▸ EXERCISE DATA:
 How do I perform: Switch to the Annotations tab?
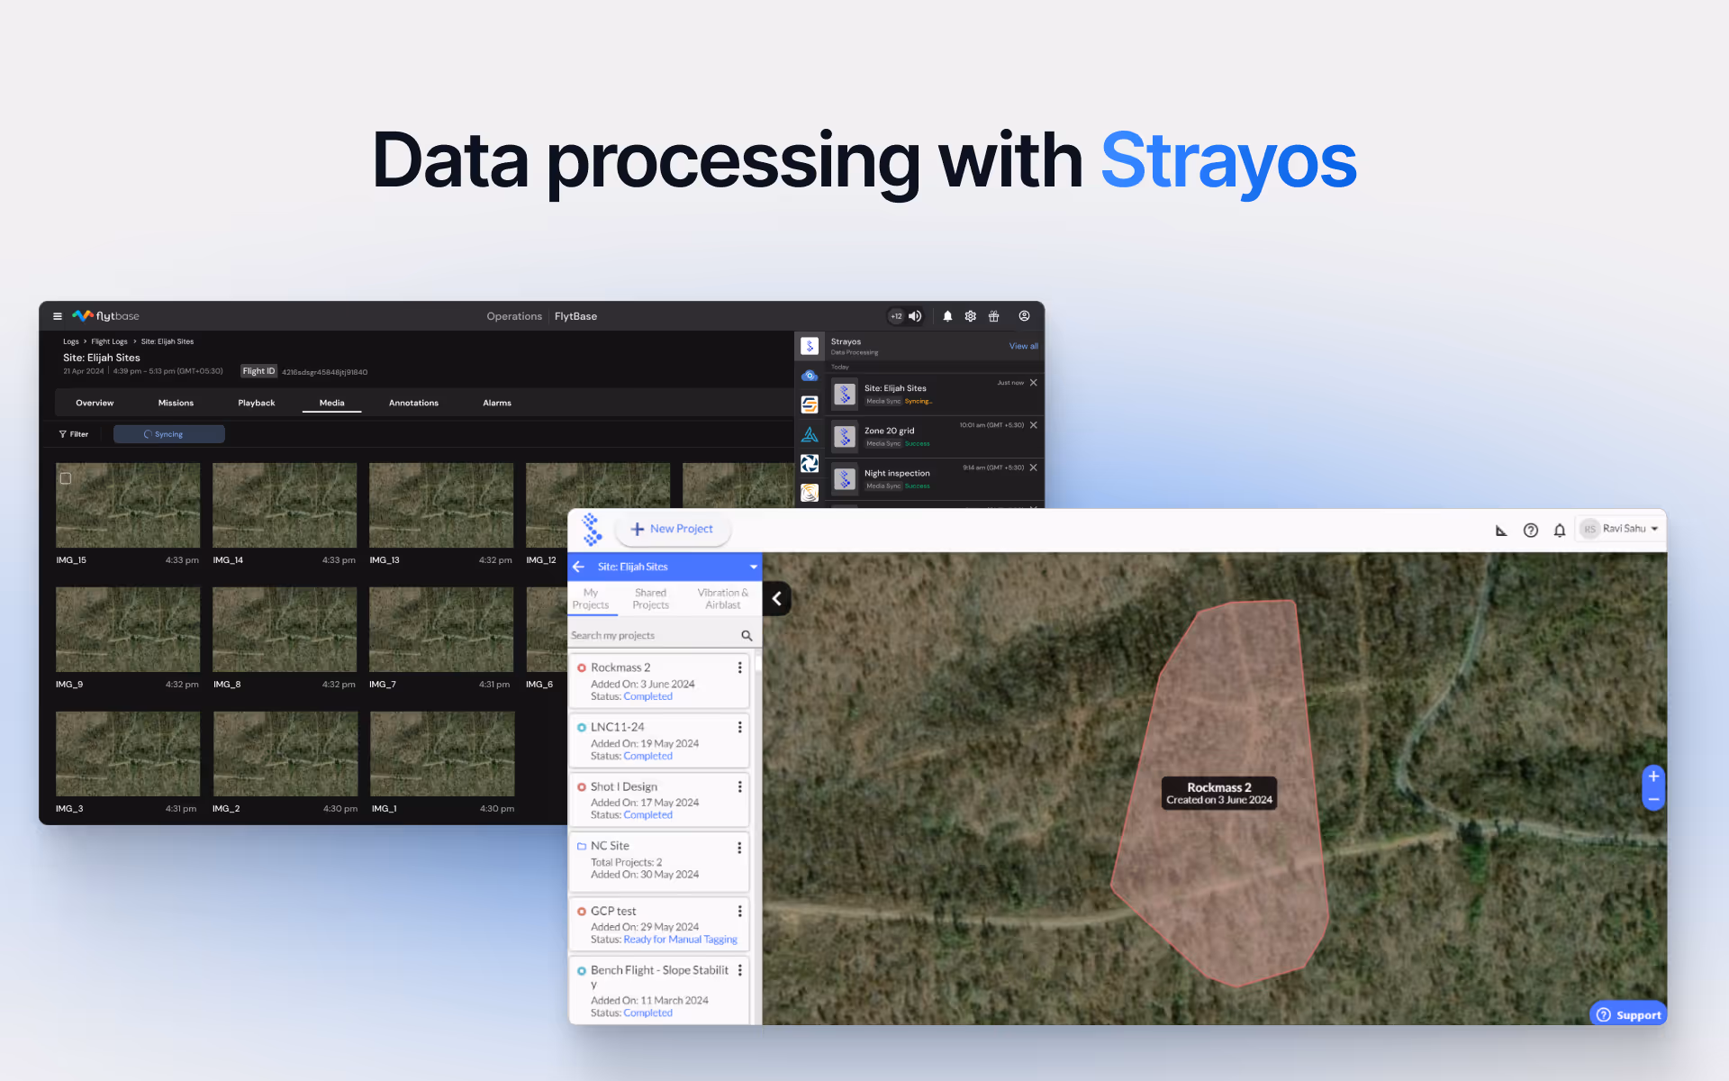[413, 403]
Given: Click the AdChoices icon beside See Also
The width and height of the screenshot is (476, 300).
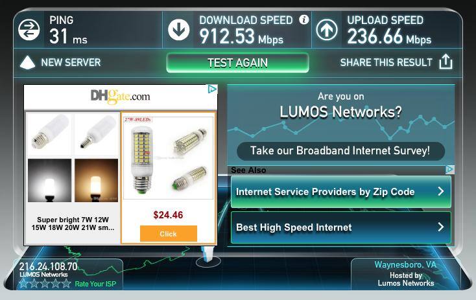Looking at the screenshot, I should pos(449,169).
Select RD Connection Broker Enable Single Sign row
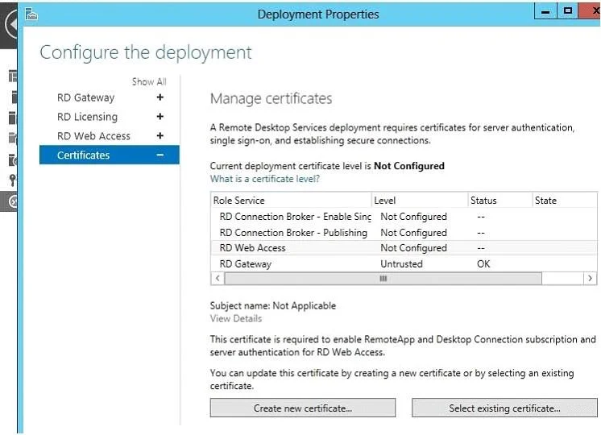This screenshot has height=435, width=601. click(x=404, y=217)
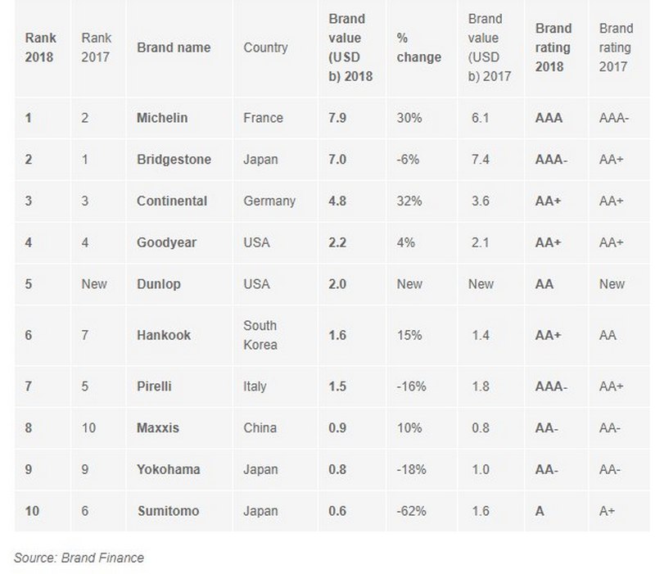The image size is (655, 574).
Task: Click the Dunlop brand name
Action: [x=159, y=284]
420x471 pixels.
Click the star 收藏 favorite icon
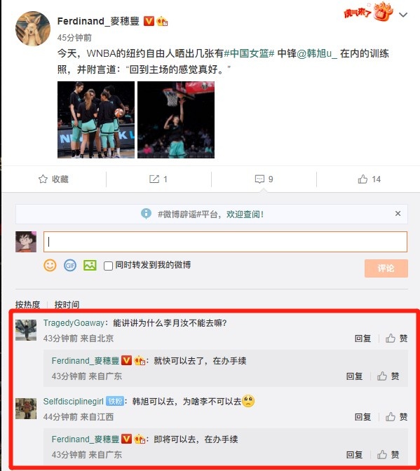click(43, 179)
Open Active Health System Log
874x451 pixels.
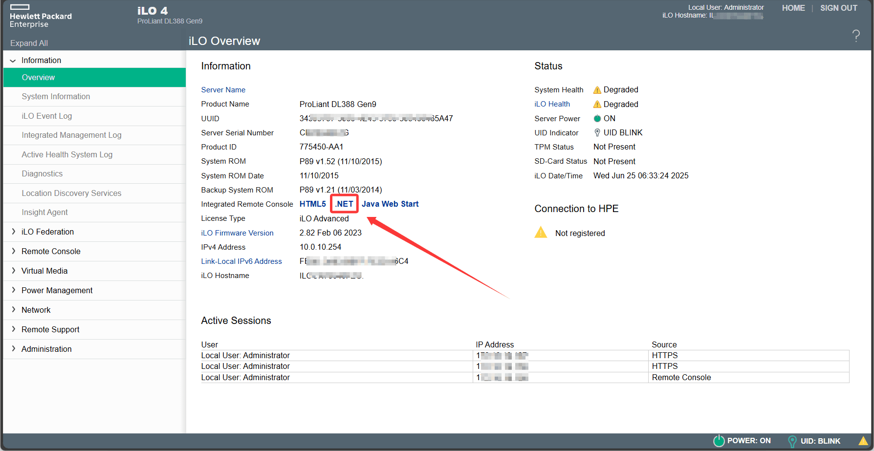pyautogui.click(x=67, y=154)
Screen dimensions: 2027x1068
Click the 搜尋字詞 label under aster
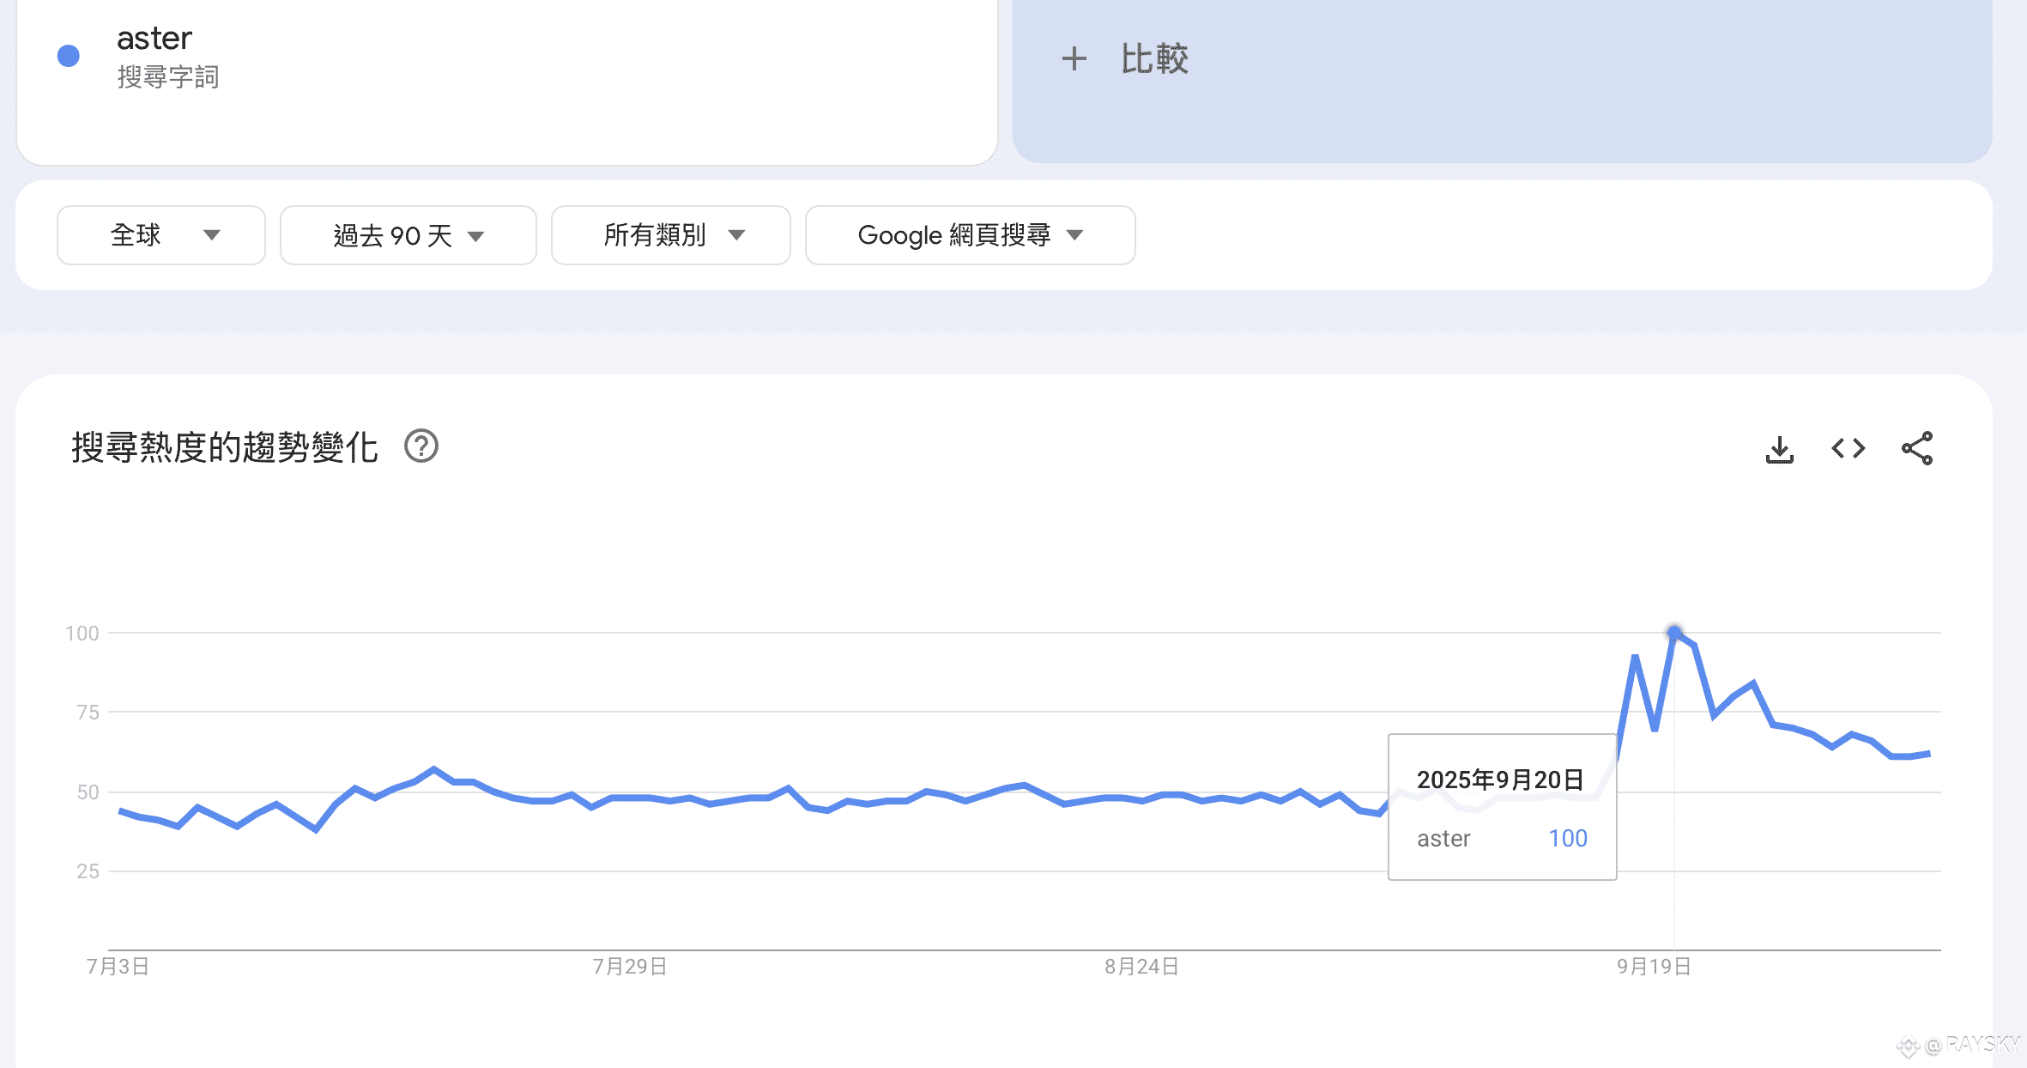coord(168,77)
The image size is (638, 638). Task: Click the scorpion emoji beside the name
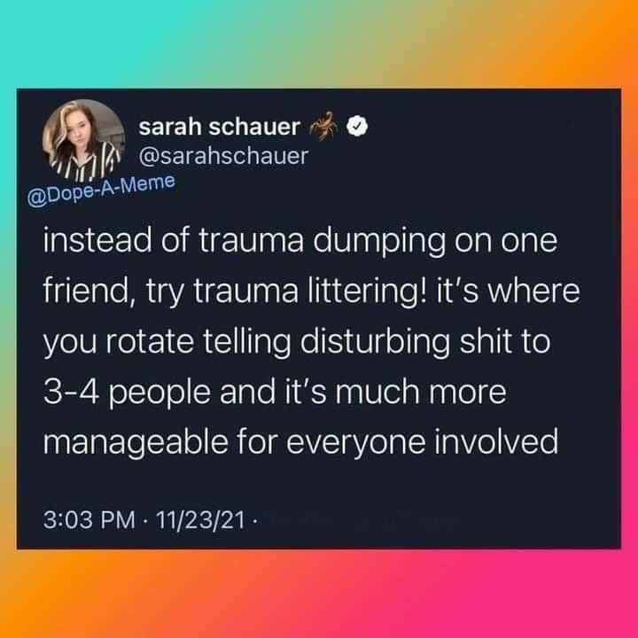tap(323, 125)
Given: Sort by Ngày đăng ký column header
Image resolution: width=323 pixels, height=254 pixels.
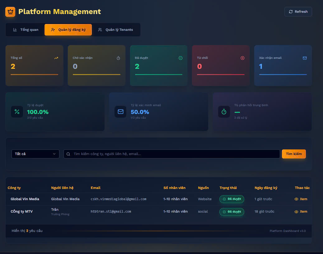Looking at the screenshot, I should (x=266, y=188).
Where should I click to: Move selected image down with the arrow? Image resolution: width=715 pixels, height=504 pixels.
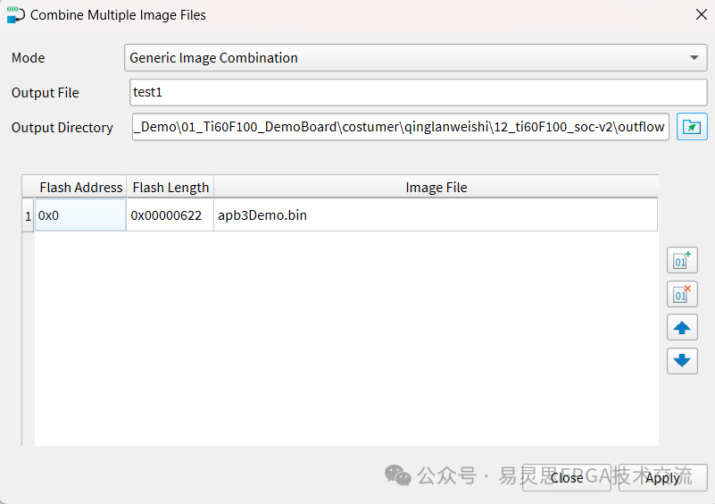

▸ STATED GOAL:
Render all the items above as a JSON array of strings with one string per line. Omit blank lines and leave out the pictures.

▸ RESULT BELOW:
[
  " How do I perform: Switch to the Annotations tab?",
  "[413, 403]",
  "Given: Click the AdChoices icon beside See Also",
  "The width and height of the screenshot is (476, 300).",
  "Looking at the screenshot, I should pos(449,169).",
  "Select RD Connection Broker Enable Single Sign row",
  "This screenshot has height=435, width=601. click(x=404, y=217)",
  "The image size is (655, 574).",
  "Task: Click the Dunlop brand name",
  "Action: [x=159, y=284]",
  "420x471 pixels.",
  "Click the star 收藏 favorite icon",
  "click(43, 179)",
  "Open Active Health System Log",
  "874x451 pixels.",
  "pyautogui.click(x=67, y=154)",
  "Screen dimensions: 2027x1068",
  "Click the 搜尋字詞 label under aster",
  "coord(168,77)",
  "The image size is (638, 638). Task: Click the scorpion emoji beside the name",
  "tap(323, 125)",
  "Given: Sort by Ngày đăng ký column header",
  "Image resolution: width=323 pixels, height=254 pixels.",
  "Looking at the screenshot, I should (x=266, y=188).",
  "Where should I click to: Move selected image down with the arrow? Image resolution: width=715 pixels, height=504 pixels."
]